Однако прекратилось и это беспорядочное движение. По мере того как мы продвигались вперед, приходило чувство спокойствия, тяжелое, как маслянистое набухание Нила во время разлива, и во мне возникло ожидание большого пространства, простиравшегося впереди, и действительно, пройдя еще десять шагов, мы вошли в высокий и узкий проход. По писку летучих мышей я предположил, что потолок должен быть шагах в тридцати над нашими головами, в проходе было темно. И тем не менее я чувствовал вокруг себя свет. Я не видел ничего, однако свет переполнял мое сознание настолько, что я смог вспомнить, как в один из дней моего детства я проплыл со своими родителями на лодке вниз по Нилу, под небом, залитым таким сияющим солнечным светом, что, казалось, мои мысли открыты солнцу, словно все мое существо пребывало в золотой лодке, плывущей в золотом свете. Мои отец и мать везли меня на прием к Фараону, и я так радовался ощущению жизни во всех своих членах, что моя память сохранила даже цвет шафрана надетого на меня платья. В то утро нам предстояло узреть виды, отвратительные для глаз и бьющие в нос, — на речном берегу гнил труп собаки, но день начался среди великолепия, и каждый толчок шеста лодочника восстанавливал мое спокойствие точно так же, как сейчас звуки наших шагов в этом каменном проходе перекрывали шуршание насекомых и летучих мышей.

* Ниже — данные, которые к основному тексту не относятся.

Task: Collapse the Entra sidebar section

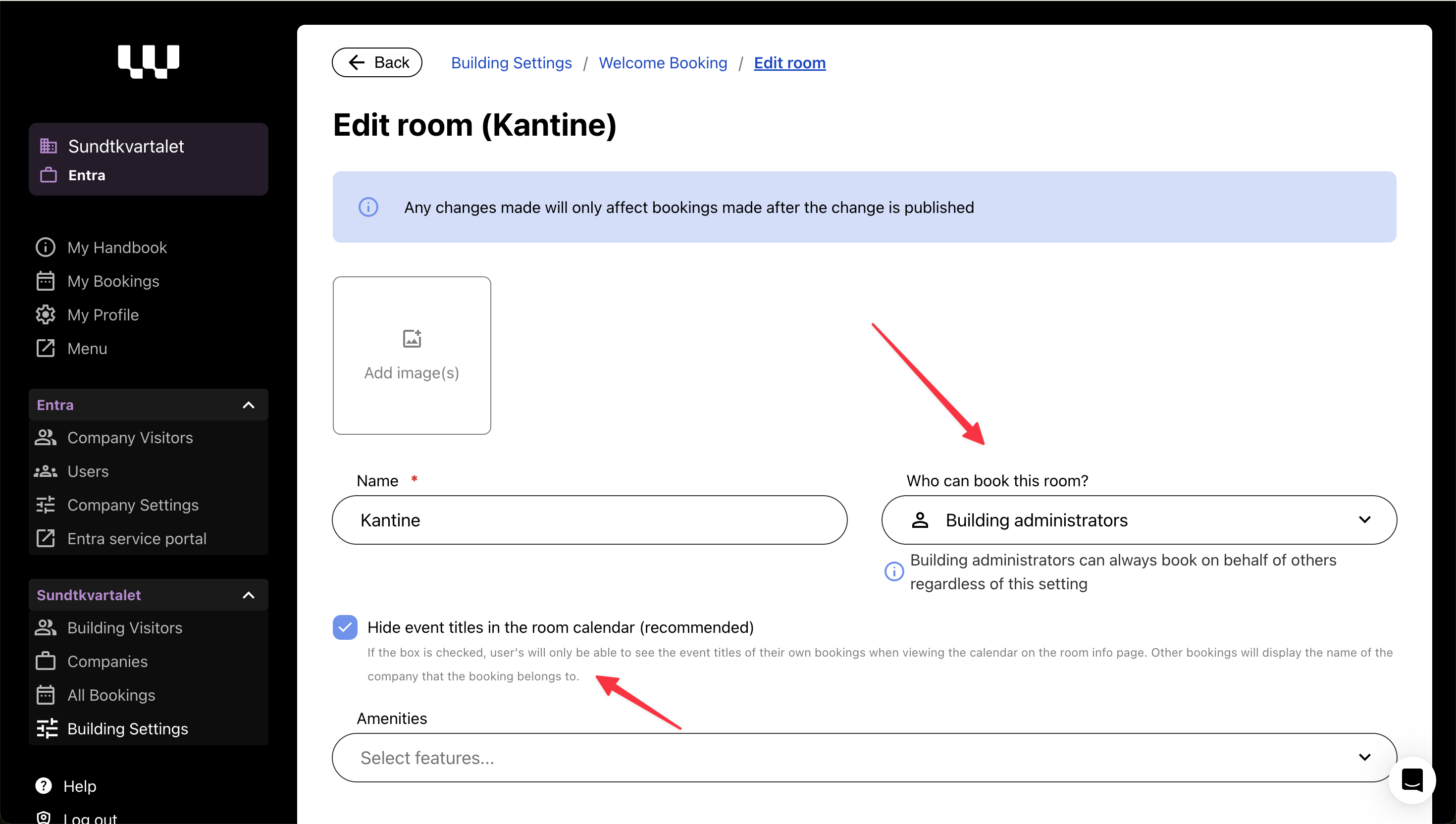Action: (249, 405)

В этот момент Мененхетет взял меня за руку, и я заметил, что дыхание моего прадеда благоуханно, воздух, который он выдыхал из своих легких, должно быть, исполнился пьянившим меня внутренним светом. Какая-то доля спокойствия того утра осталась в тепле его ладони, словно мы действительно были связаны верностью семейной плоти, но вскоре, из-за узости прохода, в котором идти бок о бок было неловко, ему пришлось убрать руку. Пока я продвигался в этой тьме, купаясь в свете за закрытыми глазами, казалось, я проходил долины жары и холода — воздух, собиравшийся в холодных углублениях, был подобен пустоте склепа, однако через следующие пять шагов я возвращался в благоухающую египетскую ночь, источавшую теплый аромат, который я впервые ощутил в дыхании своего прадеда, тот, что, казалось, исходил не столько от него, сколько от самого камня до тех пор, пока у меня не появилось ощущение, что мы не бредем по крутому узкому скату, а блуждаем от палатки к палатке на каком-то таинственном базаре, и в каждой такой палатке пребывает нечто совершенное. Надо было только сосредоточиться, и мудрость начинала вливаться в мысли так же естественно, как смешение благовонной травы с водой высвобождает ее сущность. Под воздействием этого пьянящего света и букета душистых запахов мне стало казаться, будто я передвигаюсь не с помощью своего тела, а скольжу в лодке по поверхности воды. Я все так же мог протянуть руку и коснуться все тех же стен по обеим сторонам прохода, однако чувствовал себя ближе к Нилу в тот запомнившийся мне золотой день из своего детства, или, скорее, пребывая в сильном замешательстве, как тот еврей, что не различал грядущего от всего, что могло ему пригрезиться, я чувствовал, что река протекает по полу пещеры, а стены — ее берега, и я снова был на Ниле, как и в тот сияющий солнечный день — я покоился на подушках из желтой материи более яркой, чем шафран моих одежд. Серебряное шитье на подушке снова втайне щекотало меня снизу, так что, пока меня не видели родители, я старался потереться нежной кожей своих нижних щек об эти усики серебряной нити — сладкое наслаждение, ибо мне было не более шести лет.